> _ASSIGNMENT_: Extract the whole listing as it stands. Do not include the pictures.

> _RECORDS PROVIDED_:
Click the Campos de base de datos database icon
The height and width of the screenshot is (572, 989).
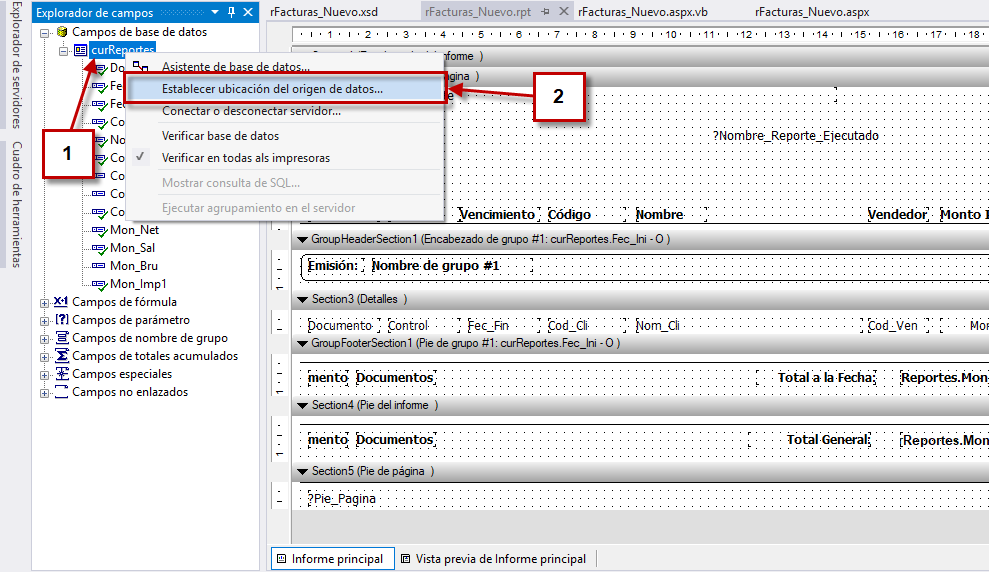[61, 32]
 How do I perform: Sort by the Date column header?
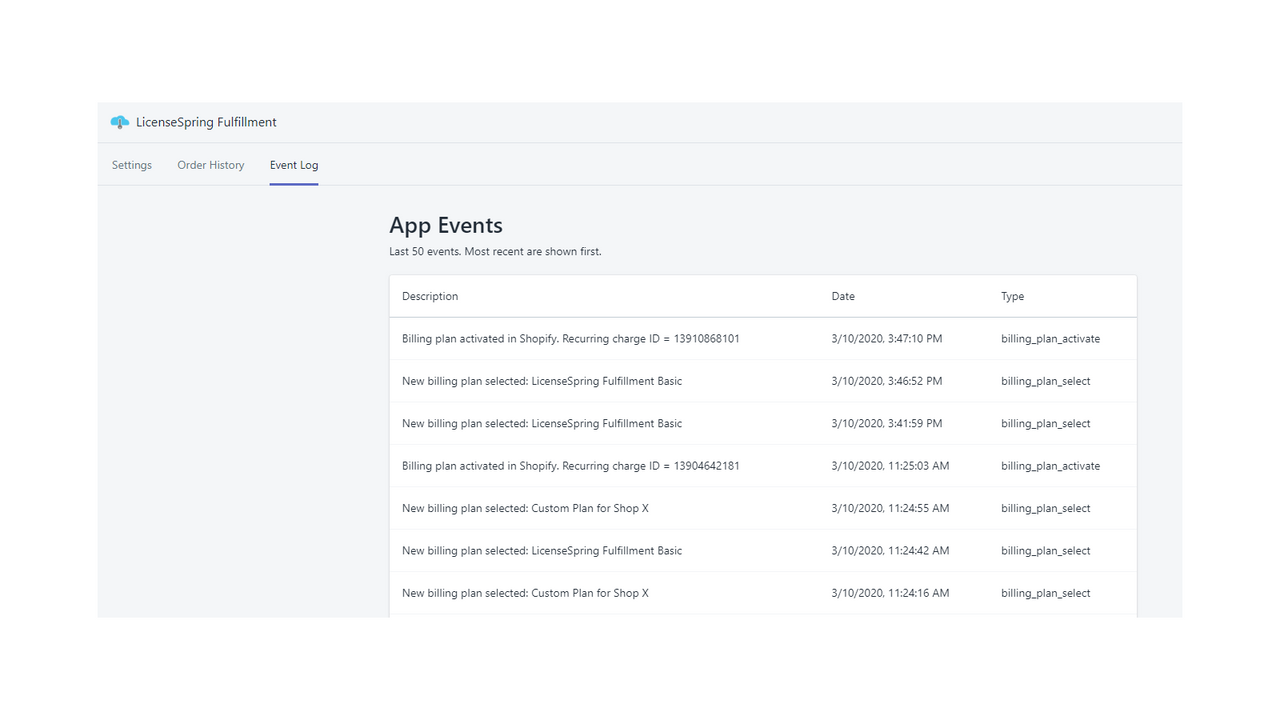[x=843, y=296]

> _ANSWER BOX_:
Click the Campos de base de datos database icon
The height and width of the screenshot is (572, 989).
[61, 32]
 How do I perform: Sort by the Date column header?
[x=843, y=296]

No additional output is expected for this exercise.